"If data is on the stack, any references starting there disappear as soon as tha...

"If data is on the stack, any references starting there disappear as soon as that stack frame is popped, so there's no lingering work for the GC to do"

You're only considering the sweep phase. Sweep is the easy part of tracing GC - you can always chuck sweep into a background thread. The mark phase is the problem. Marking always has to trace roots, including stack roots - that's how GC works. Tracing GC never traces dead objects.

You can reduce allocation pressure by using the stack, which will make the GC run less often, but my point is that when it does run you're no better off than Java, and quite a bit worse since Java's GC can run in parallel with the mutator and Go's can't.
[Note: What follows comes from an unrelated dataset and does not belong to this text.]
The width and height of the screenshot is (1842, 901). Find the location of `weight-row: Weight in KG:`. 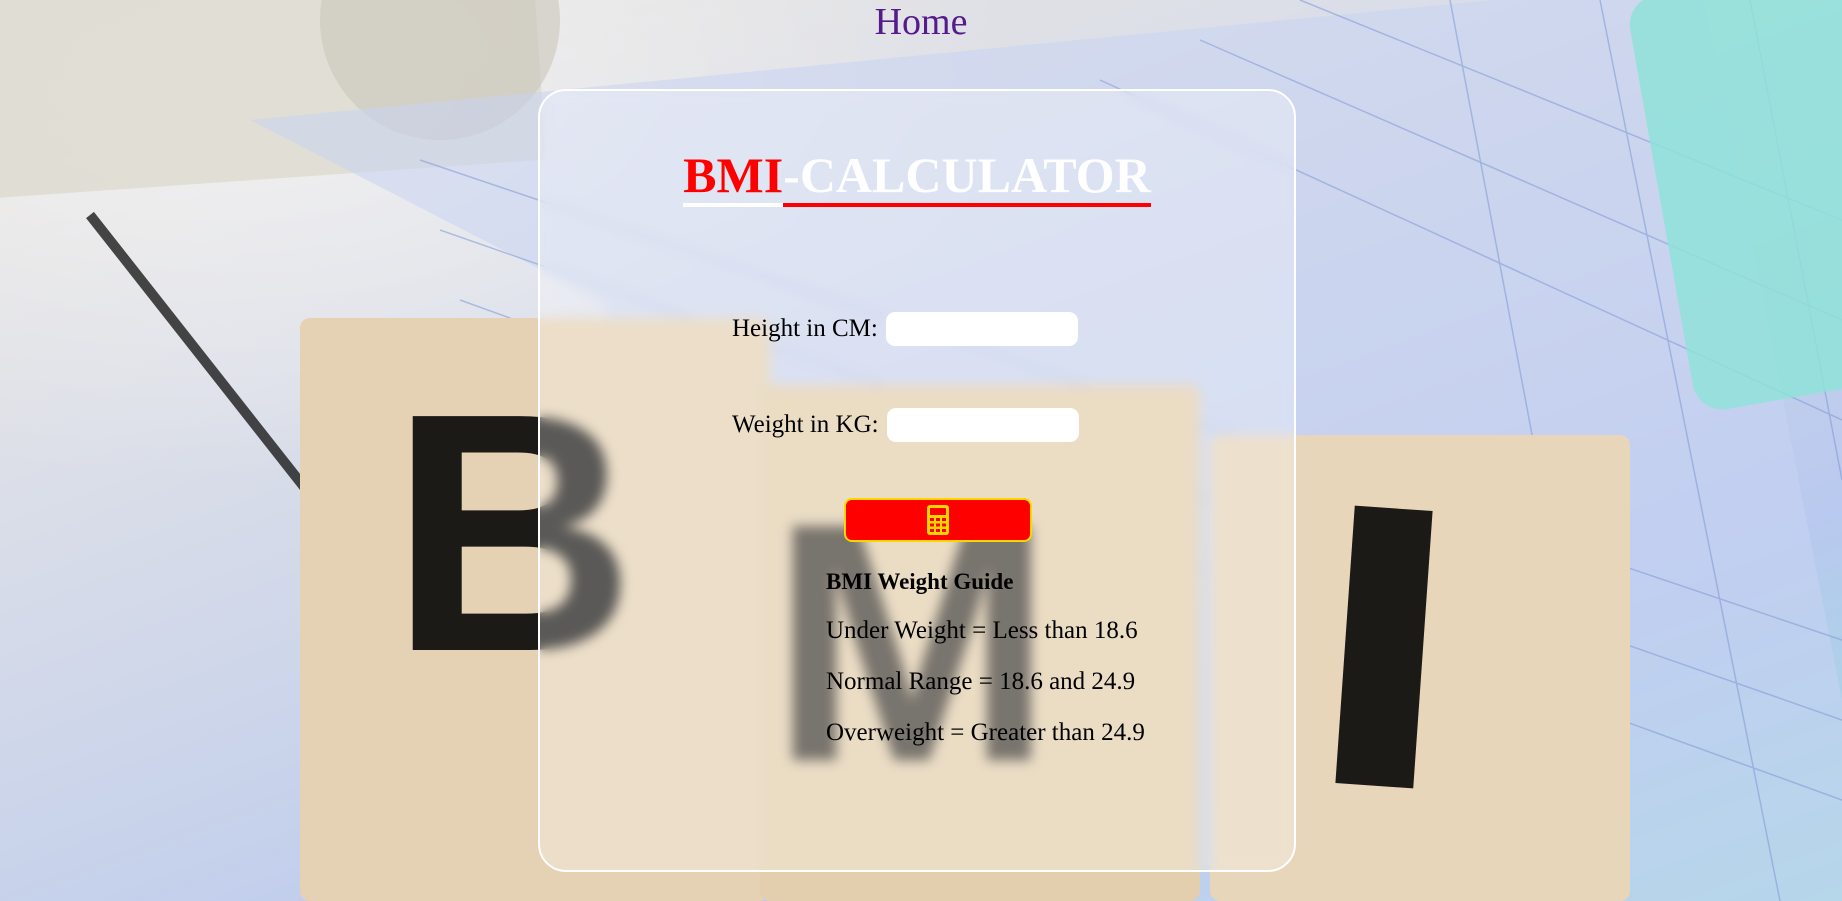

weight-row: Weight in KG: is located at coordinates (906, 425).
"Your comments strongly imply that you have no practical experience with Go's GC. I suggest you stop claiming that it has certain performance characteristics or behaviours when you have not experienced it yourself."

I have experience with GC generally. There's nothing particularly special about Go's GC: it's a standard stop-the-world mark-and-sweep collector for a language that supports a limited form of stack allocation but generally uses heap allocation. The performance characteristics that this form of GC must have are well-known.

If you want data, look at the binary-trees benchmark: http://shootout.alioth.debian.org/u32/benchmark.php?test=all...

It's mostly a test of GC. Java's GC runs more often (thus the memory use is lower) and yet it's still 4x faster. This is because Java has a generational, concurrent-incremental collector.